Bug 2011171
| Summary: | diskmaker-manager constantly redeployed by LSO when creating LV's | |||
|---|---|---|---|---|
| Product: | OpenShift Container Platform | Reporter: | ryoji noma <rnoma> | |
| Component: | Storage | Assignee: | Jonathan Dobson <jdobson> | |
| Storage sub component: | Local Storage Operator | QA Contact: | Chao Yang <chaoyang> | |
| Status: | CLOSED ERRATA | Docs Contact: | ||
| Severity: | high | |||
| Priority: | high | CC: | aos-bugs, mori | |
| Version: | 4.8 | |||
| Target Milestone: | --- | |||
| Target Release: | 4.10.0 | |||
| Hardware: | Unspecified | |||
| OS: | Unspecified | |||
| Whiteboard: | ||||
| Fixed In Version: | Doc Type: | No Doc Update | ||
| Doc Text: | Story Points: | --- | ||
| Clone Of: | ||||
| : | 2016556 2016557 (view as bug list) | Environment: | ||
| Last Closed: | 2022-03-10 16:17:19 UTC | Type: | Bug | |
| Regression: | --- | Mount Type: | --- | |
| Documentation: | --- | CRM: | ||
| Verified Versions: | Category: | --- | ||
| oVirt Team: | --- | RHEL 7.3 requirements from Atomic Host: | ||
| Cloudforms Team: | --- | Target Upstream Version: | ||
| Embargoed: | ||||
| Bug Depends On: | ||||
| Bug Blocks: | 2016556 | |||
|
Description
ryoji noma
2021-10-06 08:00:15 UTC
Thank you Manabu and Ryoji, this info was very helpful.
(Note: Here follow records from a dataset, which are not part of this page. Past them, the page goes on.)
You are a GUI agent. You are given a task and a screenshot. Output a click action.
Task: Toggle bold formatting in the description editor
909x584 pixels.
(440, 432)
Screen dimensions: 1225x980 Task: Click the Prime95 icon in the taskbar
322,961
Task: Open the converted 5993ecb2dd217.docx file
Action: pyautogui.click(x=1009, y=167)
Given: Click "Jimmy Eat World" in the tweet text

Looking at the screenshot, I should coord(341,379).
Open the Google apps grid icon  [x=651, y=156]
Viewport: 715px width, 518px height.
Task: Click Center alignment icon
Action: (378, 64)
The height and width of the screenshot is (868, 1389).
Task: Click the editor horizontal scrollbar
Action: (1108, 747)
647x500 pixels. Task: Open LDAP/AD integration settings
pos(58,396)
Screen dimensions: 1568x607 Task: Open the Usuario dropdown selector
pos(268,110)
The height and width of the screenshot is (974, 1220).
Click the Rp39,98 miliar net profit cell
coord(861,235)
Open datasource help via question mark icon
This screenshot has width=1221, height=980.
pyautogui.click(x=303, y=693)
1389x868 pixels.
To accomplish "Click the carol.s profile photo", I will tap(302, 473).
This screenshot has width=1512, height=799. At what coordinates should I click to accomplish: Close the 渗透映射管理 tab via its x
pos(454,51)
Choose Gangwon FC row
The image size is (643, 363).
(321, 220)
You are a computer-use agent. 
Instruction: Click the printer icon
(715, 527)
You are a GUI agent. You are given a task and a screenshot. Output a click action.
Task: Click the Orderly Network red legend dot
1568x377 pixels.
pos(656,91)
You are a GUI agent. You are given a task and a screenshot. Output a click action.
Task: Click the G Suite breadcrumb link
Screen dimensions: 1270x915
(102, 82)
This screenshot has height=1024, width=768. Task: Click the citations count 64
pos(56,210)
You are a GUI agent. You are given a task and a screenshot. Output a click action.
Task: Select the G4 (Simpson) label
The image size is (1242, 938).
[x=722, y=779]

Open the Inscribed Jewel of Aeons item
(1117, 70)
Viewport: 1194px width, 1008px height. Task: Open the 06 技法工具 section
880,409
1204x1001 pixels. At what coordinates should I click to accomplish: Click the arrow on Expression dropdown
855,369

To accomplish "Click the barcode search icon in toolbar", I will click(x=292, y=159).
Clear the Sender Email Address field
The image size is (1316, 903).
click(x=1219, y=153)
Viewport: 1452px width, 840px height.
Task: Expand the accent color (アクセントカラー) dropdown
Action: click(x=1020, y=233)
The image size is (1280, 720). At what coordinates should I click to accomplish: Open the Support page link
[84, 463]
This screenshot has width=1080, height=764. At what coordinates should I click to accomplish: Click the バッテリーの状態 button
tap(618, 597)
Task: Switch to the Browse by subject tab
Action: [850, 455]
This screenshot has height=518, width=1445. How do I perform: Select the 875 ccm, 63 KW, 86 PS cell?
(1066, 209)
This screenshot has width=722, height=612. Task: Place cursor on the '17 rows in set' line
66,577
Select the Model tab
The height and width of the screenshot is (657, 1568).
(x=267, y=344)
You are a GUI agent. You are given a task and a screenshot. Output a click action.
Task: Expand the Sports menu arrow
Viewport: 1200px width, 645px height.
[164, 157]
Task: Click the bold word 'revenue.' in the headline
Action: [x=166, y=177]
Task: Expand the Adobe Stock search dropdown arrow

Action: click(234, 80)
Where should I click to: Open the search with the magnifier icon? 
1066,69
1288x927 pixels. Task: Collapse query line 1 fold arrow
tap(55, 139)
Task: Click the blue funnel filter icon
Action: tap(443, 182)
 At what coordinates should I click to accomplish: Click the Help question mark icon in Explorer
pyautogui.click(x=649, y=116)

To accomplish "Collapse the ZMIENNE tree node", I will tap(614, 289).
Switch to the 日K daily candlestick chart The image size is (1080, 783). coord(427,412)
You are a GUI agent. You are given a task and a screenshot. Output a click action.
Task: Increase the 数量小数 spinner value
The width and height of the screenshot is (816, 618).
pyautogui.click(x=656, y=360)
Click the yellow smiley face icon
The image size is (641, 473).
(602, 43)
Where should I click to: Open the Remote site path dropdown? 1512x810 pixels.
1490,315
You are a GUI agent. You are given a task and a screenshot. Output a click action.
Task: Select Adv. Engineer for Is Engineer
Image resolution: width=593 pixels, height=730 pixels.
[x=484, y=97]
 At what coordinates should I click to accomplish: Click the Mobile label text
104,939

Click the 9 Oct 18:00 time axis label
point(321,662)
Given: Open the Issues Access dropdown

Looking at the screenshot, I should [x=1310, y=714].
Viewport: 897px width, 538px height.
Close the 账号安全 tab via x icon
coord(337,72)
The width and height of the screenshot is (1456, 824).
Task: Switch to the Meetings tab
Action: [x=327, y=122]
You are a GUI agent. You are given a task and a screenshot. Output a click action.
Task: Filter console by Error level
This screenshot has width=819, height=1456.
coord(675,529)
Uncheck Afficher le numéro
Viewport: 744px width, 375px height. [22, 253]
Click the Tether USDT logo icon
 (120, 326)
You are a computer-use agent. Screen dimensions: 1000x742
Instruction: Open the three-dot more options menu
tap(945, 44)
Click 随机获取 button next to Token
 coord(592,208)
I'm able to reproduce the issue, still working on RCA.
0) Initial setup
Installed LSO and created a series of loopback devices for testing on each worker node as follows:
[jon@dagobah 2011171]$ oc debug node/ip-10-0-138-245.us-east-2.compute.internal
...
sh-4.4# for i in `seq 1 4`; do dd if=/dev/zero of=/tmp/loopback${i}.img bs=1 count=0 seek=1G; losetup -fP /tmp/loopback${i}.img; done
...
sh-4.4# losetup -a
/dev/loop1: [0042]:4466232 (/tmp/loopback2.img)
/dev/loop2: [0042]:4466840 (/tmp/loopback3.img)
/dev/loop0: [0042]:4466837 (/tmp/loopback1.img)
/dev/loop3: [0042]:4466842 (/tmp/loopback4.img)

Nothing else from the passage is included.